À Djibonker, le CROFAZ de l’anacarde plante 80 000 plants pour viser 99 %

Dans le département de Ziguinchor, la filière anacarde cherche à améliorer ses rendements alors que la production nationale ne couvre pas encore tous les besoins du Sénégal. À Djibonker, le Cadre régional de concertation des opérateurs de la filière anacarde de Ziguinchor (CROFAZ) a engagé une opération de reboisement pour régénérer les vergers.

Cette campagne s’inscrit dans un programme de cinq ans. Selon Demba Diémé, président de l’organisation, 80 000 plants ont déjà été installés cette année. Le CROFAZ vise, au terme de cette période, l’autonomie de production et une couverture de 99 % des besoins nationaux.

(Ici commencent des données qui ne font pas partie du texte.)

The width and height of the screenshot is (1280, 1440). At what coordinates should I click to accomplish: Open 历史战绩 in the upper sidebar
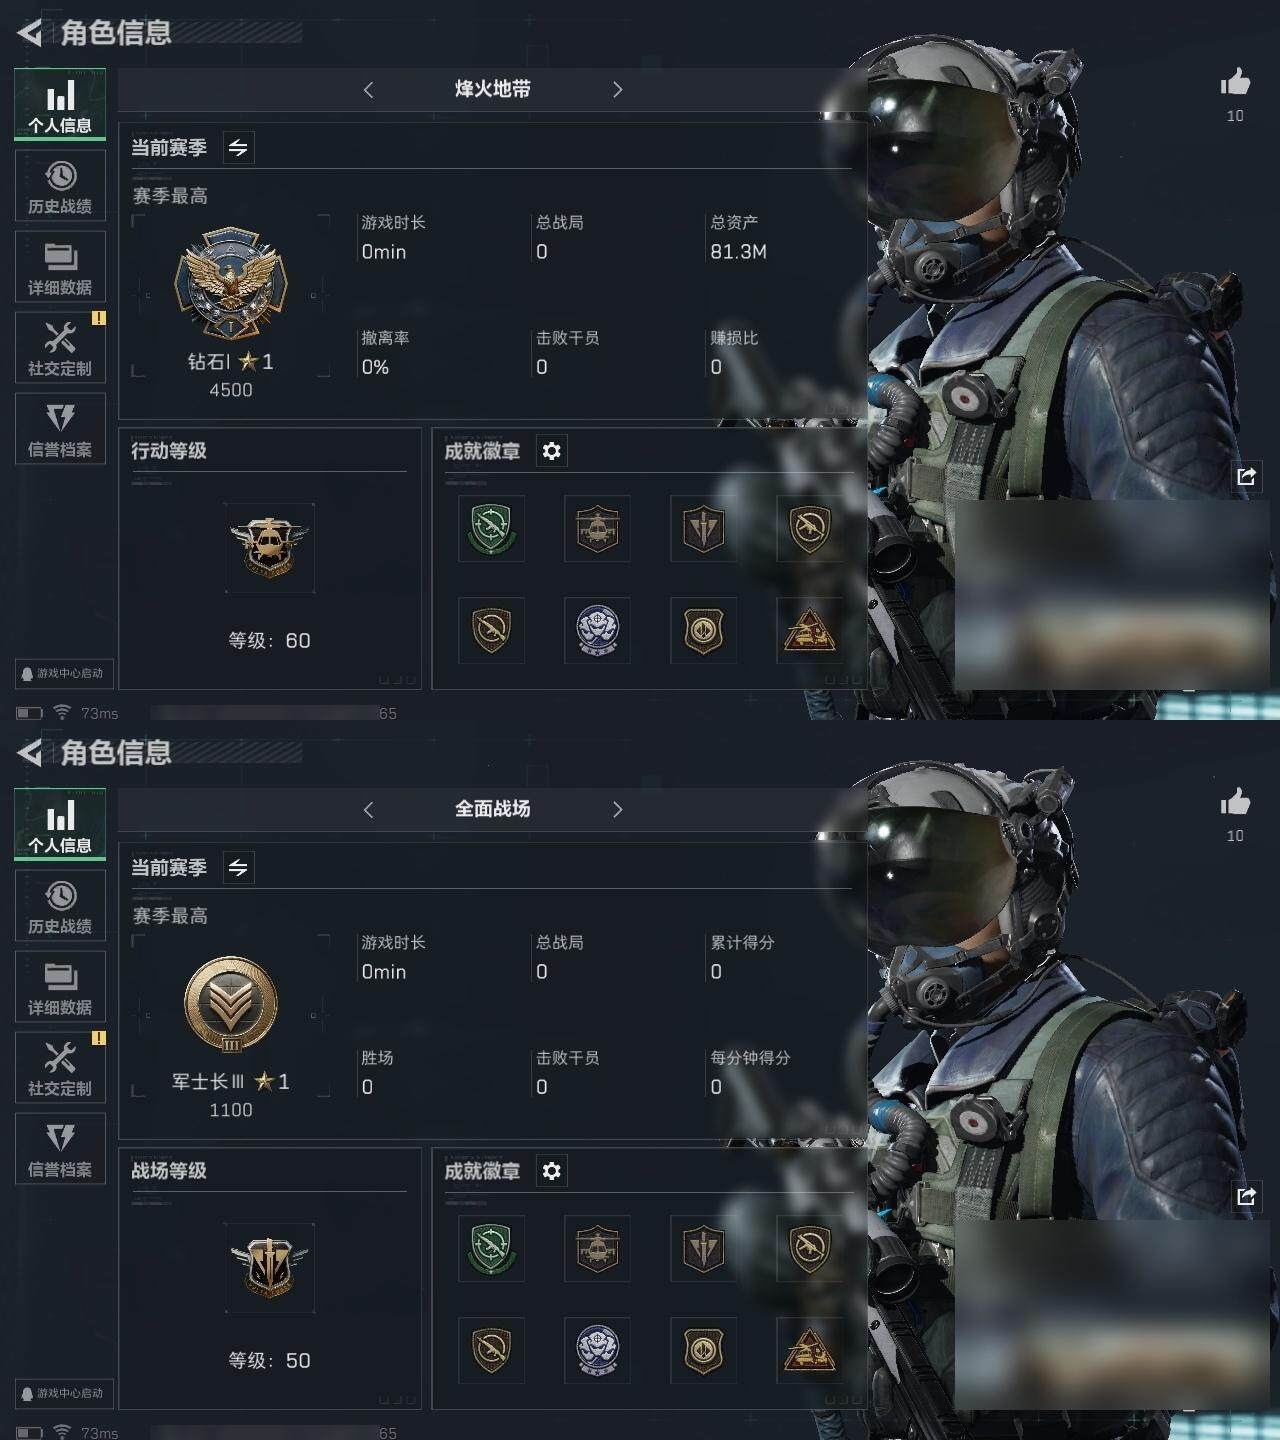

Le reboisement du CROFAZ s’accompagne de séances de sensibilisation et de formation conduites avec l’appui du projet CORAF. Les producteurs, les femmes et les jeunes y apprennent notamment à mieux aligner et espacer les anacardiers. Comme l’écrit EMedia, cette organisation doit favoriser le développement des arbres tout en laissant des espaces pour cultiver l’arachide, le maïs, le mil et les agrumes.

La diversification des revenus fait également partie des orientations présentées aux exploitants. L’apiculture et la pisciculture sont encouragées en complément de la production de noix de cajou.

Le rendement moyen est actuellement situé entre 300 et 400 kg à l’hectare. L’objectif annoncé est de l’amener entre 700 et 900 kg. Pour Demba Diémé, cette progression est nécessaire avant d’envisager une transformation locale plus importante. Des producteurs, comme Rigobert Sagna, estiment que l’espacement des arbres permet déjà d’associer d’autres cultures aux anacardiers.

Les responsables locaux voient aussi dans cette filière une possibilité d’activité pour les jeunes. Marc Loppy, président de la jeunesse de Djibonker, demande que ceux-ci puissent accéder plus facilement aux terres agricoles. Les femmes sont, elles aussi, impliquées dans la dynamique, notamment à travers les pépinières sous serre et les actions de sensibilisation menées par Patricia Biagui, relais agricole du projet CORAF.

Patricia Biagui défend par ailleurs la création d’unités locales de transformation afin de valoriser les récoltes sur place. Les acteurs citent encore plusieurs obstacles : rendements faibles, plantations trop rapprochées, divagation des animaux, encadrement irrégulier et manque d’infrastructures pour la collecte et la transformation.

En juin 2026, le gouvernement a annoncé un investissement de 90 milliards de FCFA en Casamance pour industrialiser la filière anacarde et créer jusqu’à 50 000 emplois.